OBJETIVO ::
Indica cuántas de las líneas de abajo contienen la cadena "screenshot". Responde únicamente con el número.

LÍNEAS PROPORCIONADAS ::

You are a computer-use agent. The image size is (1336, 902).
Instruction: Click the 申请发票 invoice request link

---

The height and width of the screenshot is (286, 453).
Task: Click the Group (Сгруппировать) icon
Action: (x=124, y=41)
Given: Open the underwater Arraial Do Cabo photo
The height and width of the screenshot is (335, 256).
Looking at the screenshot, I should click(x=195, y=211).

==

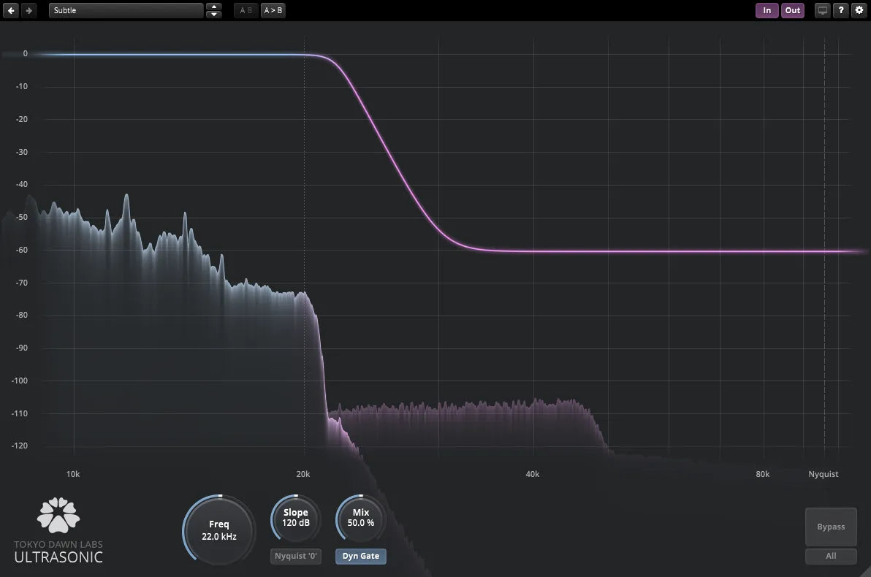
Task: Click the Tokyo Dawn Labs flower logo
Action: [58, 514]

RESULTADO ESPERADO ::
3